A vew of river in the Ulu Temburong national park.

At the end of the XIX century the British Empire started to be interested in Brunei. In 1838, British explorer James Brooke reached the island of Borneo. It was a good time for the Empire because at that time piracy was extremely violent, and Brooke was able to deal with it. As a reward, Sultan gave him the area of what today is Sarawak and named him Raja. This was however not enough for Brooke and the European and American con artists, who forced Sultan to give him more of his territory. Once a large and powerful Brunei was now divided in two parts and it remains in the same small form today. Fortunately for Brunei in 1929 they discovered “black gold” – oil, and the British Empire sniffing the next deal, signed an agreement in 1905 to “protect” Brunei, what really meant that Brunei become its protectorate. In the meantime, there were several Sultans, and in 1959 a new constitution was written, what gave Brunei partial independence from Britain. The Empire still exercised control over the defense and foreign policy.

In the meantime, Brunei was also under the influence of the Spanish, but the epidemic of cholera causes the Spaniards to run away to the Philippines, leaving behind destruction and chaos, and Brunei lost a lot of its territory to the European colonizers (White Rajas). For example the island of Luzon, which today belongs to the Philippines, Brunei lost to Spain.

Seria – in front of the Billionth Barrel of Oil monument. The Sultanate of Brunei.

:: DATASET EXCERPT ::
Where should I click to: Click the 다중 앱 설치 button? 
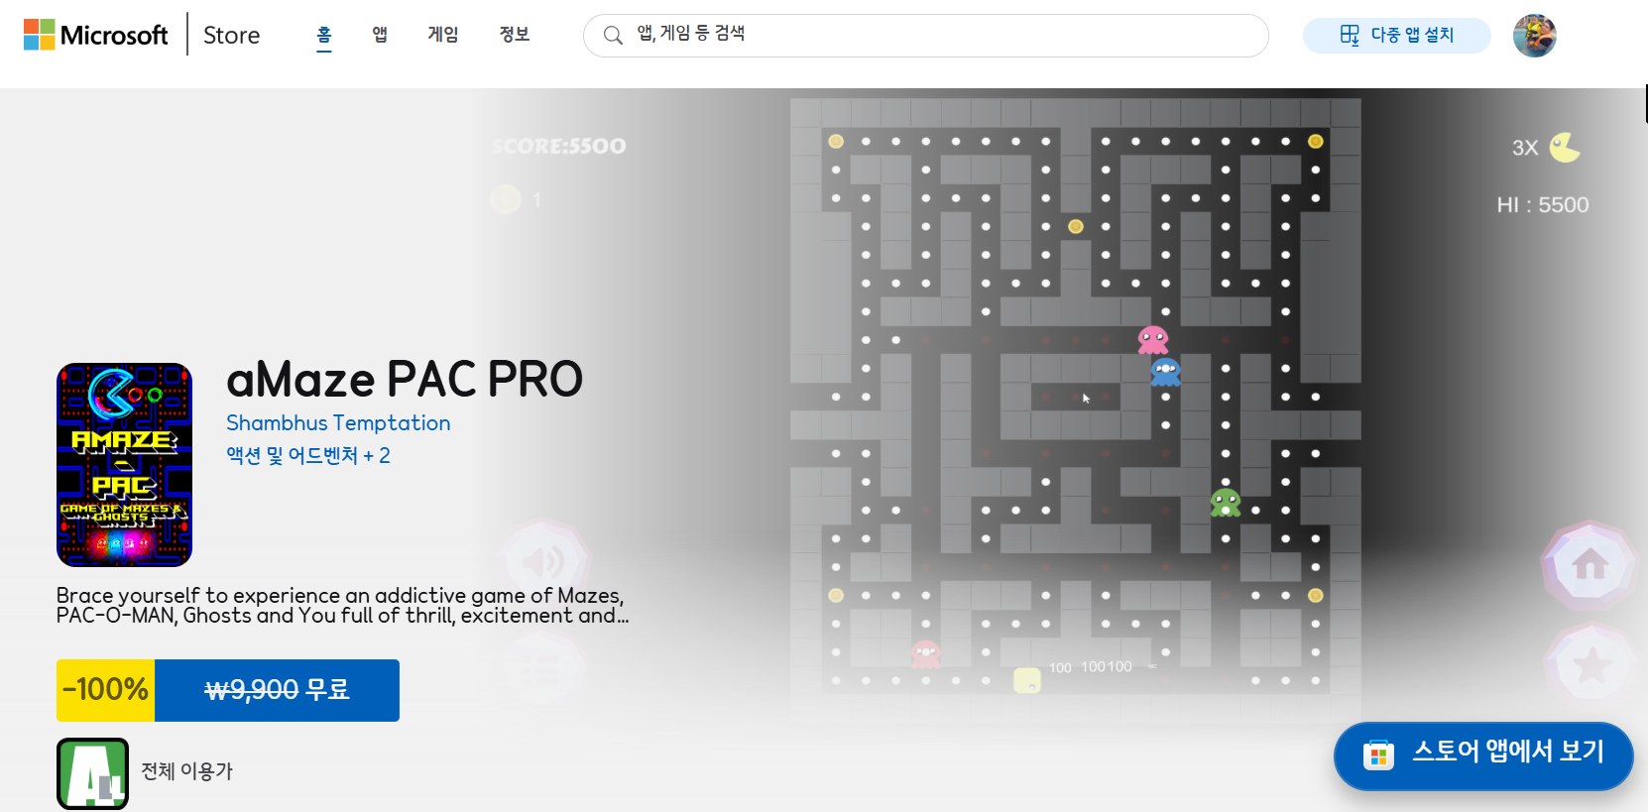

:: REQUIRED WORK ::
Revise the stretch of the Brunei history text from "In the meantime, Brunei" through "lost to Spain.", replacing "run away" with "flee". The material that comes after the Brunei text is separate from it.

:: SOLVED EXERCISE ::
In the meantime, Brunei was also under the influence of the Spanish, but the epidemic of cholera causes the Spaniards to flee to the Philippines, leaving behind destruction and chaos, and Brunei lost a lot of its territory to the European colonizers (White Rajas). For example the island of Luzon, which today belongs to the Philippines, Brunei lost to Spain.